WHAT YOU HAVE TO DO
Keep only the lines from the top of the listing through the one with "Given: Open the bookmarks book icon", and reproduce them unaltered.
DATA TO PROCESS START
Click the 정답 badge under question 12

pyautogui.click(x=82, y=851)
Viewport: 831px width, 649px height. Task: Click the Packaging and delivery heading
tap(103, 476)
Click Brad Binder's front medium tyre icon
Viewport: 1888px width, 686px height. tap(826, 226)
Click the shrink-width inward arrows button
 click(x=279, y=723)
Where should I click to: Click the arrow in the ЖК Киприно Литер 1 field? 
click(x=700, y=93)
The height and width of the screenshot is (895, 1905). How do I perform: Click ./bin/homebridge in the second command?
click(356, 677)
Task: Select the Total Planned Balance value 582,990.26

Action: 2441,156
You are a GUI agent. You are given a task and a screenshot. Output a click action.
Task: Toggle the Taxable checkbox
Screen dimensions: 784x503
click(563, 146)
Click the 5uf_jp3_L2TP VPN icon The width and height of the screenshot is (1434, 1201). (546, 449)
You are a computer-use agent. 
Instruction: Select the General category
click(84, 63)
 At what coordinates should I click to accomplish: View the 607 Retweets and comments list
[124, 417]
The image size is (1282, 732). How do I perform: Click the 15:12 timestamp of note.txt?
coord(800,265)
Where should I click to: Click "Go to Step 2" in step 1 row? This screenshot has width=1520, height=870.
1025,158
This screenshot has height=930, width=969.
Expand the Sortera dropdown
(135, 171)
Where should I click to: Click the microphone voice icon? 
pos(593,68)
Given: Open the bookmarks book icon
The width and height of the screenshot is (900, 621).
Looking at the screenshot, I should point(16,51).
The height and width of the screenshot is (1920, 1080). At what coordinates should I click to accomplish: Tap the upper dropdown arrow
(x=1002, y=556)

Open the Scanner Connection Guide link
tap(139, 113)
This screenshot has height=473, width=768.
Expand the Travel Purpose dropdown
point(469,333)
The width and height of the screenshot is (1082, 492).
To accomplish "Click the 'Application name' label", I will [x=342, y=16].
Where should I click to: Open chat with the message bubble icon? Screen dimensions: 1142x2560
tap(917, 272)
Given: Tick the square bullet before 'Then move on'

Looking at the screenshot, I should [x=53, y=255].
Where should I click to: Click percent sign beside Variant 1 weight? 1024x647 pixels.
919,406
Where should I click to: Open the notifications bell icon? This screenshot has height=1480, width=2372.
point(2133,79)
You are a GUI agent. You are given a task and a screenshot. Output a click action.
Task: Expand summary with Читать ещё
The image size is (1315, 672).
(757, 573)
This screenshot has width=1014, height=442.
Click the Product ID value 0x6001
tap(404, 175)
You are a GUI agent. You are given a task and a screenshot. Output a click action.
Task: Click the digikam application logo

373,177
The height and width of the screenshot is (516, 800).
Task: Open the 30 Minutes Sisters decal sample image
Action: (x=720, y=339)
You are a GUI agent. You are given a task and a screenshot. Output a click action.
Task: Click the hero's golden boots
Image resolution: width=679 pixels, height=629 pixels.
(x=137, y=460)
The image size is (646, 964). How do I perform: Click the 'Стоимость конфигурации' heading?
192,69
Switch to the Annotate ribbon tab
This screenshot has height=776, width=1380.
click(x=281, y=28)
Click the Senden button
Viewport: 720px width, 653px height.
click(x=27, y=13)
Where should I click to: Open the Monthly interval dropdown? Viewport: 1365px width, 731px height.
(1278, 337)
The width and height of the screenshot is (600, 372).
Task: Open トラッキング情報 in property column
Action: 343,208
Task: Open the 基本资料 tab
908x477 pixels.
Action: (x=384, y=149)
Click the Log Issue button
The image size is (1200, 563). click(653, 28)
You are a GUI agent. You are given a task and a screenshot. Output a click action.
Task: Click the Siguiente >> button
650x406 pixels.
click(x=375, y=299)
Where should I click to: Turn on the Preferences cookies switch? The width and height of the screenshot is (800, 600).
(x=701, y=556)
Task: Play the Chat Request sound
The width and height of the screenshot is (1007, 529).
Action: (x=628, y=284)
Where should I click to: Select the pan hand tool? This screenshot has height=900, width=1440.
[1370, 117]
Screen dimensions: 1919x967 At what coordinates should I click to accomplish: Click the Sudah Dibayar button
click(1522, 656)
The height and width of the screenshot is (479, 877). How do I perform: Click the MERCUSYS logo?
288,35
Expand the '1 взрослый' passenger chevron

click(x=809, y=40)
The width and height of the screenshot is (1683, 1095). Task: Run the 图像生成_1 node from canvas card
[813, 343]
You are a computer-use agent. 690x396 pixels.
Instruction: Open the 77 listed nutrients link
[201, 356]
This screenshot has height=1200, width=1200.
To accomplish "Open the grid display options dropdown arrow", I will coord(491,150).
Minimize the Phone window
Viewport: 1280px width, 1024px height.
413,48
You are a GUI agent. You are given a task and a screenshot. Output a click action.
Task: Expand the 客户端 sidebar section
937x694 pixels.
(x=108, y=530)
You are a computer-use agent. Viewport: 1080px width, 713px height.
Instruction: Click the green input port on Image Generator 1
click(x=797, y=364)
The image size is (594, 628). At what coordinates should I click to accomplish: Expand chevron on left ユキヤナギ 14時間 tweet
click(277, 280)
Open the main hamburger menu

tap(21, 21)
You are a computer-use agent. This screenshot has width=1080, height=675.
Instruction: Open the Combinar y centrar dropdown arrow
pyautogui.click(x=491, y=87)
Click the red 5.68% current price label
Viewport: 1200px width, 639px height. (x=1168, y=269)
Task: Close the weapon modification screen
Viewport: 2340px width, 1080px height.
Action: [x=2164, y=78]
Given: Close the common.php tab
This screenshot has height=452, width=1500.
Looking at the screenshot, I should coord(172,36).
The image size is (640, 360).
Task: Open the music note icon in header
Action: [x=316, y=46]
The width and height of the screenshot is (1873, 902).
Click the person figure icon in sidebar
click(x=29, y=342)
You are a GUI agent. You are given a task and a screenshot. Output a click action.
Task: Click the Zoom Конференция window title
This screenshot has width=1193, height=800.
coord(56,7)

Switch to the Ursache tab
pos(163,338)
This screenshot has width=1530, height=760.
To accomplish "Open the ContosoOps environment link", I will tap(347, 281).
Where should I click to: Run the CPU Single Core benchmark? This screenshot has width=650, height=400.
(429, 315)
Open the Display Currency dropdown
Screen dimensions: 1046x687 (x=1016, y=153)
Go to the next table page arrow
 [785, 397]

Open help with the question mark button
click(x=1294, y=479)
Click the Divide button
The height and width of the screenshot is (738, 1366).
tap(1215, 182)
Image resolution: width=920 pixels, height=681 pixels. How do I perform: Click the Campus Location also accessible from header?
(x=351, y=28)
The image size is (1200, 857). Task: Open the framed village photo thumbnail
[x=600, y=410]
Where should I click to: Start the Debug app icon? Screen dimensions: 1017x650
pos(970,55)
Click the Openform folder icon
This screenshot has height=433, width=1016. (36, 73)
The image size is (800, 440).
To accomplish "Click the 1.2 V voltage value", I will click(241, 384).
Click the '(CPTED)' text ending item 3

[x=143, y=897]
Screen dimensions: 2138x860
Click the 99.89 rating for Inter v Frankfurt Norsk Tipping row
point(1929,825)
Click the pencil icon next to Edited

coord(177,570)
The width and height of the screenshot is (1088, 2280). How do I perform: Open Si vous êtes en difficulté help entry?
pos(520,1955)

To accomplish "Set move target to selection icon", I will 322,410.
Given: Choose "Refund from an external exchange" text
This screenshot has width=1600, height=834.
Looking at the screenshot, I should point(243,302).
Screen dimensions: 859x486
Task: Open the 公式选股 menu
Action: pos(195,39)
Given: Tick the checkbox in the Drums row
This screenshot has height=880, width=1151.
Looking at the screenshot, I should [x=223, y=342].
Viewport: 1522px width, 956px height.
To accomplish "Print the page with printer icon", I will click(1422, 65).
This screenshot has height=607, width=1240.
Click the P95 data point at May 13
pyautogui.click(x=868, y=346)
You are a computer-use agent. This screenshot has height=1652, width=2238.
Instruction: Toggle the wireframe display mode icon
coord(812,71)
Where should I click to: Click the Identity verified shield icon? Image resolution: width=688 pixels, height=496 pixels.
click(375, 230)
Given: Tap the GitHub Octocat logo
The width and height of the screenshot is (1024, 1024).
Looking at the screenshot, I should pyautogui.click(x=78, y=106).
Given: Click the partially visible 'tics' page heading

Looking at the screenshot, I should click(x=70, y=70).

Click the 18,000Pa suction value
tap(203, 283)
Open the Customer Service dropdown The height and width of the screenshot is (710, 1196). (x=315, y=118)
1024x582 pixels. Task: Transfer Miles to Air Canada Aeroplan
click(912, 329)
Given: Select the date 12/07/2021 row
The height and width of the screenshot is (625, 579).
DATA TO PROCESS END
EXPECTED ANSWER
Click the 정답 badge under question 12

pyautogui.click(x=82, y=851)
Viewport: 831px width, 649px height. Task: Click the Packaging and delivery heading
tap(103, 476)
Click Brad Binder's front medium tyre icon
Viewport: 1888px width, 686px height. tap(826, 226)
Click the shrink-width inward arrows button
 click(x=279, y=723)
Where should I click to: Click the arrow in the ЖК Киприно Литер 1 field? 
click(x=700, y=93)
The height and width of the screenshot is (895, 1905). How do I perform: Click ./bin/homebridge in the second command?
click(356, 677)
Task: Select the Total Planned Balance value 582,990.26

Action: 2441,156
You are a GUI agent. You are given a task and a screenshot. Output a click action.
Task: Toggle the Taxable checkbox
Screen dimensions: 784x503
click(563, 146)
Click the 5uf_jp3_L2TP VPN icon The width and height of the screenshot is (1434, 1201). (546, 449)
You are a computer-use agent. 
Instruction: Select the General category
click(84, 63)
 At what coordinates should I click to accomplish: View the 607 Retweets and comments list
[124, 417]
The image size is (1282, 732). How do I perform: Click the 15:12 timestamp of note.txt?
coord(800,265)
Where should I click to: Click "Go to Step 2" in step 1 row? This screenshot has width=1520, height=870.
1025,158
This screenshot has height=930, width=969.
Expand the Sortera dropdown
(135, 171)
Where should I click to: Click the microphone voice icon? 
pos(593,68)
Given: Open the bookmarks book icon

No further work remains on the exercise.